Social Media Addiction Scale (SMAS) The SMAS measures dependence on social media. It reflects six features of addiction proposed in Griffiths’s components model of addiction: salience, mood modification, tolerance, withdrawal, conflict, and relapse. Participants rank how they relate to statements from 1 (very rarely) to 5 (very often). The outcome measure is the sum of the scores of all questions.

Neuroimaging

The study used a recently validated, custom-built fNIRS platform19,50, developed collaboratively by the Bowden Biomedical Optics Laboratory (BBOL) at Vanderbilt and Stanford University C-BRAIN Laboratory. This wearable, wireless, multi-channel, smartphone-operated optical imaging system was specifically designed to monitor prefrontal activity in naturalistic settings (Fig. 5).

Fig. 5
figure 5

(a) Wearable fNIRS platform 48 for measuring brain activity in natural setting (See participant example in Figure S6) and (b) corresponding source-detector pairs layout.

The device consisted of 7 light sources and 16 detectors, configured to form 33 regular and 4 short channels, covering bilateral prefrontal regions, including 4 short channels for superficial signal correction. Channels were mapped to key cortical areas (dlPFC, vlPFC, IFG, mPFC) based on standard 10–20 system positioning and MNI coordinate references described in Table S2. The system operated at two wavelengths (740 nm and 850 nm) and had a sampling rate of 7 Hz. Data were collected using a wireless, battery-powered setup and transmitted to a tablet for acquisition and real-time quality monitoring.

Data analysis

The preliminary phase of analyzing fNIRS data included a rigorous quality control procedure to pinpoint and eliminate channels of inferior quality. Channels with a Signal Noise Ratio (SNR) and Quality Index (QI) below set thresholds (SNR < 20 dB and QI < 0.5) were discarded, resulting in an average exclusion rate of approximately 8% of channels across participants.
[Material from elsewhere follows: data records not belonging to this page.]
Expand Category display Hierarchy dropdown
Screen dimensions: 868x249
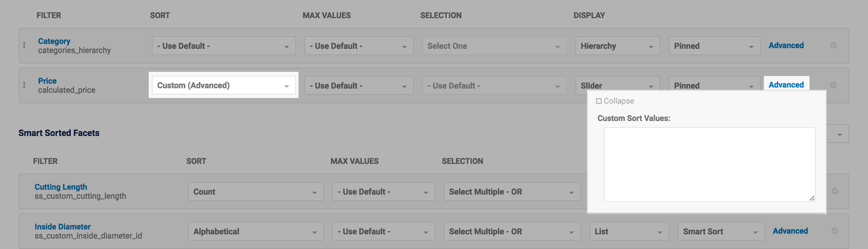[617, 46]
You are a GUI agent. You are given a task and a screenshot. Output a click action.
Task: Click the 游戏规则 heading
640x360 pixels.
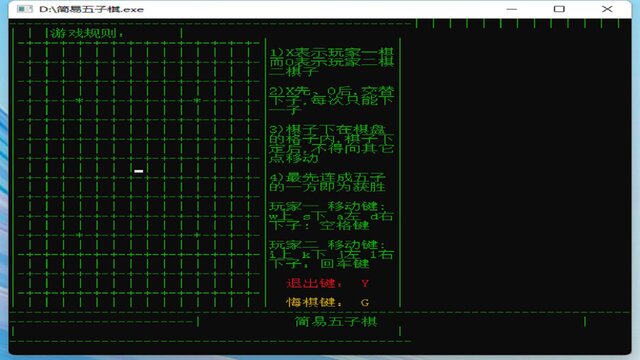87,33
Baseline corrections were made to the raw intensity signals to address issues like direct current shifts, concatenation effects, and global signals51. Motion artifacts were tackled using wavelet filtering52 with a sym8 wavelet, discarding data points that deviated by more than five standard deviations from the mean, primarily focusing on motion and very low-frequency disturbances. The raw data were then used to extract levels of Oxy-Hb and deOxy-Hb using the modified Beer-Lambert law.
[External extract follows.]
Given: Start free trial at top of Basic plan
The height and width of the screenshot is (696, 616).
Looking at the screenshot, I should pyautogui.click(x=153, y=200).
The AR-IRLS regression model by Santosa et al.54, implemented via the BrainAnalyzIR toolbox53,54, improved signal fidelity and identified regressors by utilizing data from short channels, reducing physiological and additional motion-related artifacts and enhancing fNIRS measurement reliability55.

A general linear mixed regression model was used for further statistical analysis to investigate the influence of different experimental tasks (N-Back and Go/No-Go tasks) on cortical activation. The dependent variables represented by beta (β) corresponded to the effects for Oxy-Hb and deOxy-Hb under each condition. We also performed post hoc contrast analyses between conditions within each task to further explore specific activation patterns48. The Benjamini–Hochberg correction method based on the False Discovery Rate (FDR) was applied to reduce the risk of false positives.

Behavioral measures were analyzed using nonparametric statistical tests to account for the small sample size and the non-normal distribution of the data. Mann–Whitney U tests were applied for within-group comparisons (pre- vs. post-intervention) and also for between-group comparisons of change scores. Multiple comparisons were corrected using the Holm–Bonferroni method to control the family-wise error rate. All analyses were conducted in MATLAB R2022b.